Sedangkan Bastian membuka pintu penumpang belakang, berniat untuk mengajak Nadia gabung bersamanya di rumah Jenny. Tapi ternyata gadis itu sudah tertidur lelap.
“Dasar! Malah molor! Ya sudah deh, aku tinggal saja. Disini dingin juga.”
Bastian lalu melangkah menuju rumah Jenny, ia melihat Christian dan Jenny yang sudah beranjak dari duduknya dan bersiap untuk masuk ke dalam rumah atas permintaan ibunya Jenny.
Bastian mendudukkan tubuhnya di samping Christian. Ia tak akan banyak bicara, karena dirinya takut, Jenny akan mengenali suaranya. Ia memilih untuk menjadi pendengar saja antara Christian dan Jenny.

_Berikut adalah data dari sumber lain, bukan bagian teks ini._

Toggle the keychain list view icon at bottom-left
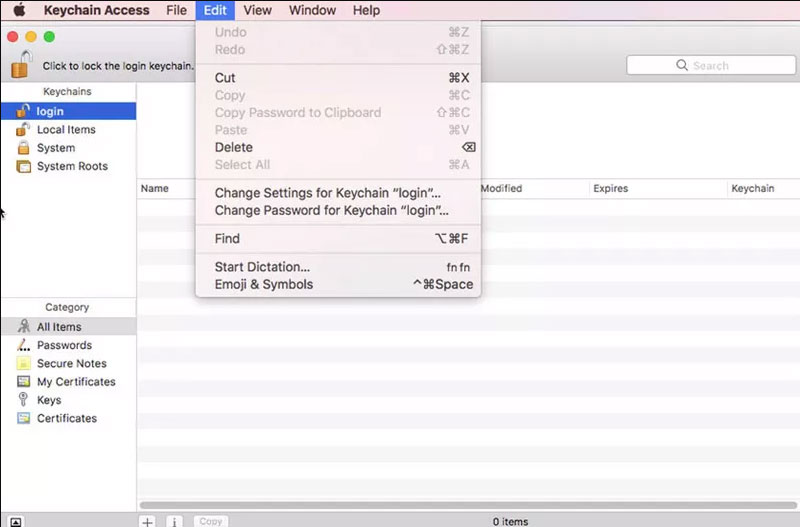The height and width of the screenshot is (527, 800). coord(16,521)
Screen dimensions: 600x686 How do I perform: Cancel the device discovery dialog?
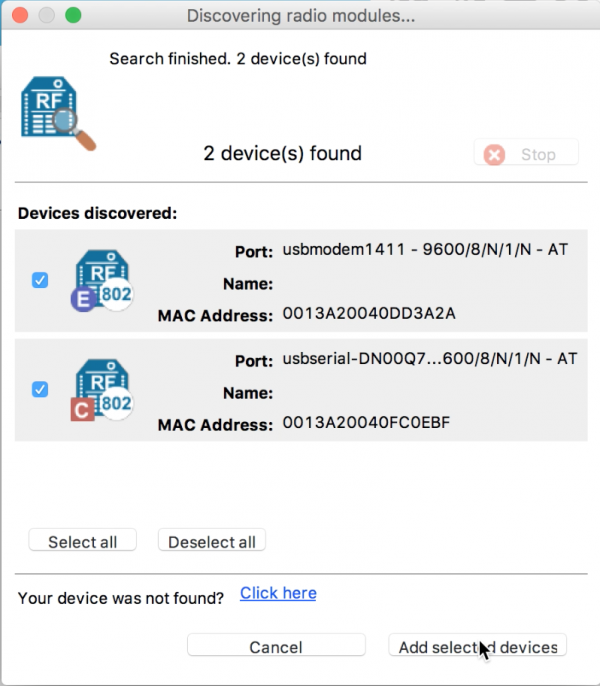tap(275, 647)
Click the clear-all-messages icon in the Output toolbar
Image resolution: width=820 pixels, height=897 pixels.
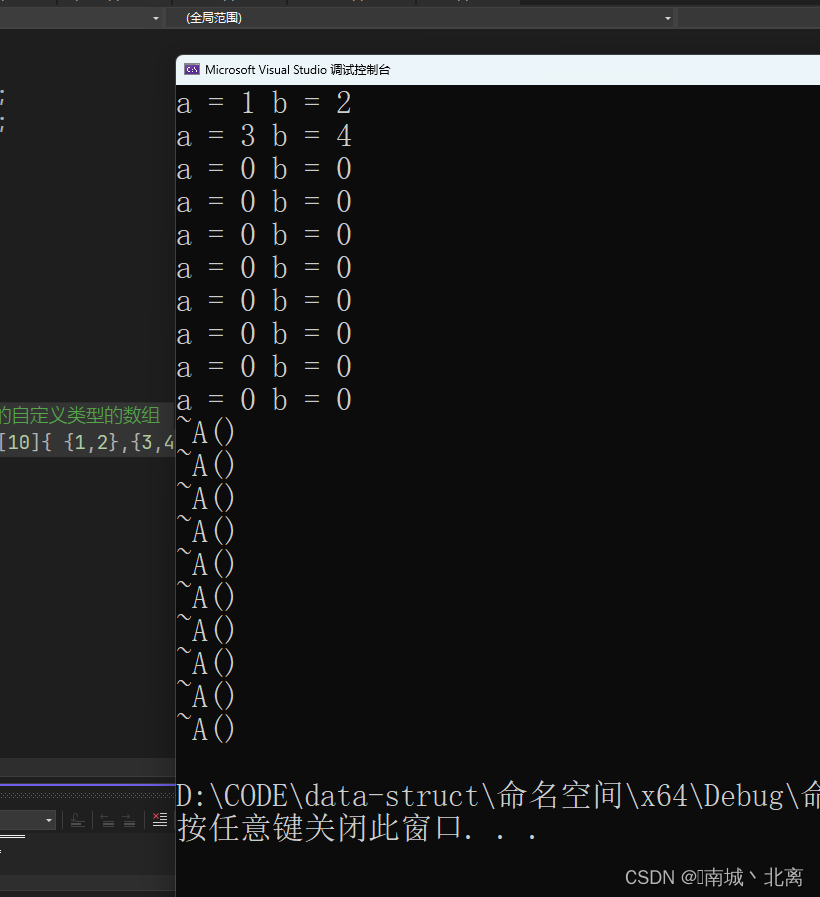(x=158, y=820)
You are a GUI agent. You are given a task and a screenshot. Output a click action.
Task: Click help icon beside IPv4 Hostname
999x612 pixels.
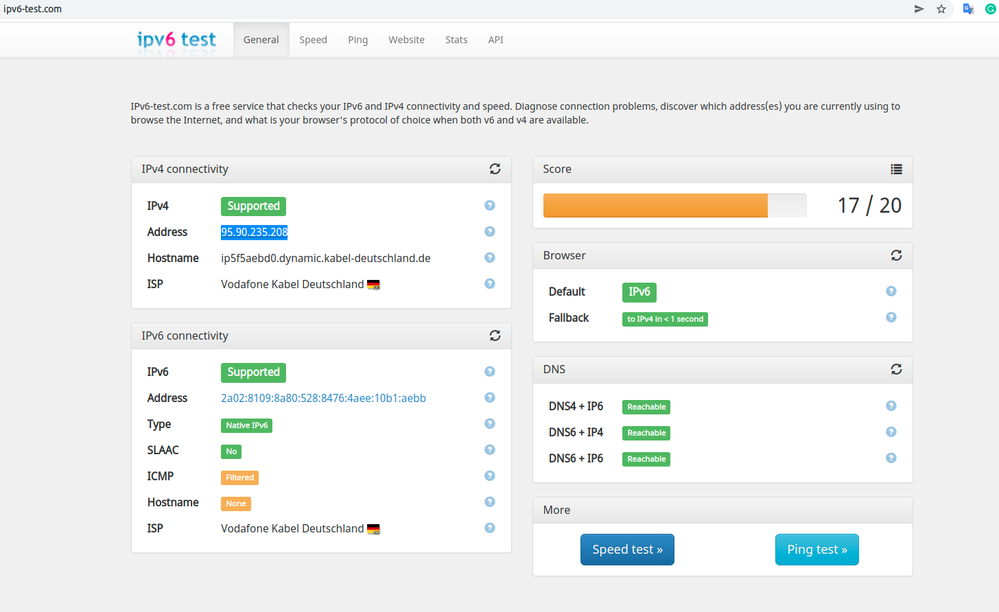490,258
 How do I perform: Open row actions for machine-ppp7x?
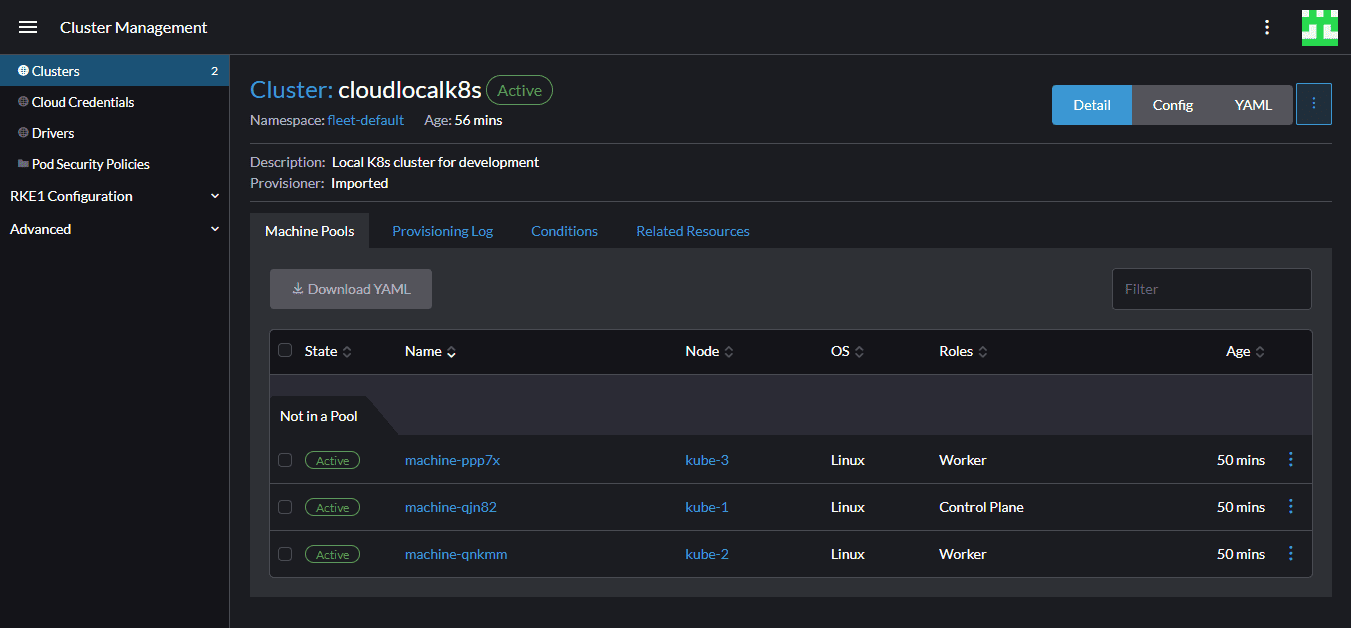tap(1290, 460)
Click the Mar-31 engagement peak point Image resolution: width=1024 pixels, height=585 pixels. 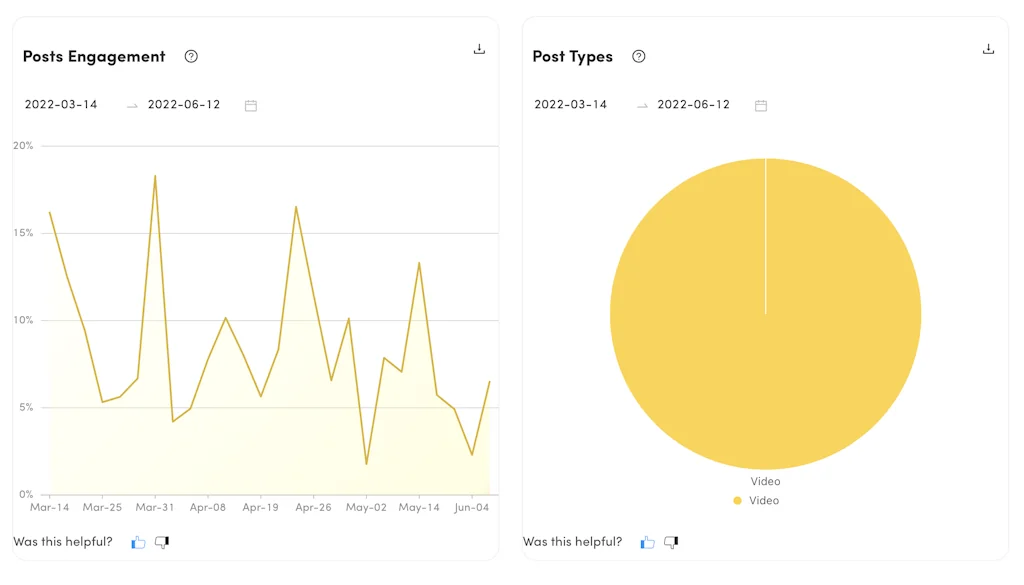(x=155, y=176)
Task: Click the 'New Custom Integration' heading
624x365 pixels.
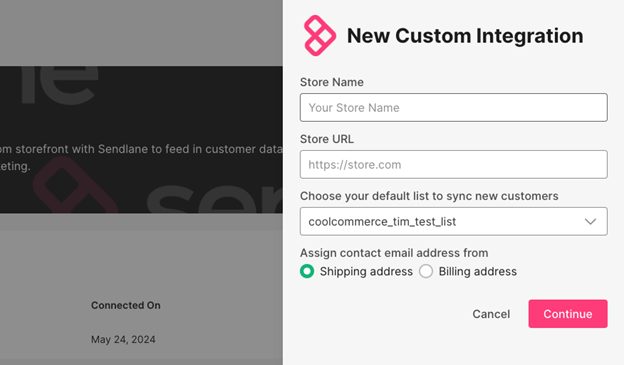Action: pyautogui.click(x=465, y=36)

“Silahkan diminum ya Nak Bastian dan Nak Christian. Maaf, hanya ada ini di rumah ini. Maklum, tanggal tua, Tante belum gajian,” ucap Susan dengan nada bercanda sambil meletakkan tiga cangkir teh hangat di atas meja.
“Maaf sudah merepotkan Tante. Saya jadi gak enak hati,” ucap Christian merasa tak enak hati karena sudah merepotkan ibunya Jenny.
“Tante gak merasa direpotkan kok, Nak Christian, lagian cuma teh aja. Silahkan diminum, mumpung masih panas. Kalau begitu Tante tinggal ke dalam dulu ya, Nak Christian dan Nak Bastian.”
“Iya, Tante. Terima kasih untuk minumannya,” ucap Christian dengan senyuman di wajahnya.
“Sama-sama, Nak Chris. Kalau begitu Tante tinggal dulu,” ucap Susan lalu melangkah pergi dari ruangan itu.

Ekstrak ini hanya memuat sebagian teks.